文献类型： 中文期刊

作者： 闫晓红 ¹ ; 王慧 ² ; 叶艳英 ² ; 曾钢 ² ; 马荣才 ² ; 米福贵 ¹ ; 姚磊 ² ;

作者机构： 1.内蒙古农业大学生态环境学院

2.北京市农林科学院农业生物技术研究中心

关键词： LoxP-FRT融合位点;植物表达双元载体;农杆菌介导;植物遗传转化;标记基因删除

期刊名称： 分子植物育种

ISSN： 1672-416X

年卷期： 2012 年 10 卷 03 期

页码： 130-138

收录情况： CSCD

摘要： 在农杆菌(Agrobacterium tumefaciens)介导的植物遗传转化中,常常需要用到植物表达双元载体。

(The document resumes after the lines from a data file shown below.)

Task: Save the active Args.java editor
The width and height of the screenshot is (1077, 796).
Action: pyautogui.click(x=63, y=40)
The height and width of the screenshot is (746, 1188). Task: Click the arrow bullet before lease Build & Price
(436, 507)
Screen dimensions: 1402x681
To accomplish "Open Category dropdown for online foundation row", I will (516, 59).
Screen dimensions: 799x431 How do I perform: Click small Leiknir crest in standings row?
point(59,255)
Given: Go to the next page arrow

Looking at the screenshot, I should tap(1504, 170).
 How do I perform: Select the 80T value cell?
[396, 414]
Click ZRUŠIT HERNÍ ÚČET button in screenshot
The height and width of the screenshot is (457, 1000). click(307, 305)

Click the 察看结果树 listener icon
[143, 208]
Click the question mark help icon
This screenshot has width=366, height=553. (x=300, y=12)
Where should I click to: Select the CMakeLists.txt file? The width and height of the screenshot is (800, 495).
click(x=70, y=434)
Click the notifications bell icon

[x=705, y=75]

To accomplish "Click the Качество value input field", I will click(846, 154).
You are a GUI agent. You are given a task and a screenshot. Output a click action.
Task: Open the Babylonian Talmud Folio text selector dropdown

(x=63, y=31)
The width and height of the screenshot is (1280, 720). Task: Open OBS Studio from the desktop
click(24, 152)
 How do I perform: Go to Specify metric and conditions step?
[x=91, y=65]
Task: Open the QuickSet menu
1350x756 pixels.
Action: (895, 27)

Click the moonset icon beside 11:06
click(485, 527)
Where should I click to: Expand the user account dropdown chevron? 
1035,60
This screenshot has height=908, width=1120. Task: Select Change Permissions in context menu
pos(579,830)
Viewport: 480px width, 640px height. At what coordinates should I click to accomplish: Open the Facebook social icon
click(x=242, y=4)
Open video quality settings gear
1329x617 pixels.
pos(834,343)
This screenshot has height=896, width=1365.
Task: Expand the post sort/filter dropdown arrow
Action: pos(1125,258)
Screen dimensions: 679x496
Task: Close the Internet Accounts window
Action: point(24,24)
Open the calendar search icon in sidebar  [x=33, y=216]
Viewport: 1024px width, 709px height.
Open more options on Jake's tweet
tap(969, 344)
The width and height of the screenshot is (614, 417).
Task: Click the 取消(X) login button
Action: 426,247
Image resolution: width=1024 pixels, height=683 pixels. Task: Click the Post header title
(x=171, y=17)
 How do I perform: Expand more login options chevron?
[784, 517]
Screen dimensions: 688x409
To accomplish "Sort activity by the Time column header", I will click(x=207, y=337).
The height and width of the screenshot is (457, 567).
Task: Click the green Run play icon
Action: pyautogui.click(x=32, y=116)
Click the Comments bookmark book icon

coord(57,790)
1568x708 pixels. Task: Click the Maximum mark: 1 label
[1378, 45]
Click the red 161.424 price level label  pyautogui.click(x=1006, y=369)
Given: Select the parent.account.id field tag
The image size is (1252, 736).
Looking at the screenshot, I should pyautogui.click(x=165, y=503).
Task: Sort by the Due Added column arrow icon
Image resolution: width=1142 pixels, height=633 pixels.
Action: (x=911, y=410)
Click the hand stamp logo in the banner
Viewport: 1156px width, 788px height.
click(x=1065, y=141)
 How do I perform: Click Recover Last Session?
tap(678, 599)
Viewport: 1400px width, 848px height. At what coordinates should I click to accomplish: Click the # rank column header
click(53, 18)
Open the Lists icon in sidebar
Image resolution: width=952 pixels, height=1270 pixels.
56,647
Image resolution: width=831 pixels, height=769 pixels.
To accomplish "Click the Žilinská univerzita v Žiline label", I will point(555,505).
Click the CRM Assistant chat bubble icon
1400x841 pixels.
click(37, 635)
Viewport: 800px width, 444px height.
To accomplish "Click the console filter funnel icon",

为便于基因工程操作并能在获得转基因植物后方便将标记基因删除,我们构建了植物表达双元载体pYBA100,以满足用于生产安全转基因植物的需要。本研究通过融合PCR方法,尽可能去除所有非必需的序列,将pYBA载体最小化。pYBA载体在大肠杆菌中为多拷贝,骨架为3.69kb。我们构建的含NptⅡ植物筛选标记基因的载体pYBA100仅为5.37kb,多克隆位点为22个,方便基因工程操作。载体pYBA100的T-DNA植物筛选基因表达框两侧预留有LoxP-FRT融合位点,方便在获得转基因植物后通过Cre或FLP重组酶将植物筛选标记基因删除。pYBA100载体能于大肠杆菌和农杆菌中自我复制,并成功转化了拟南芥,符合农杆菌介导的植物转基因要求。离体删除实验结果证明,载体pYBA100能经Cre重组酶删除植物标记基因表达框。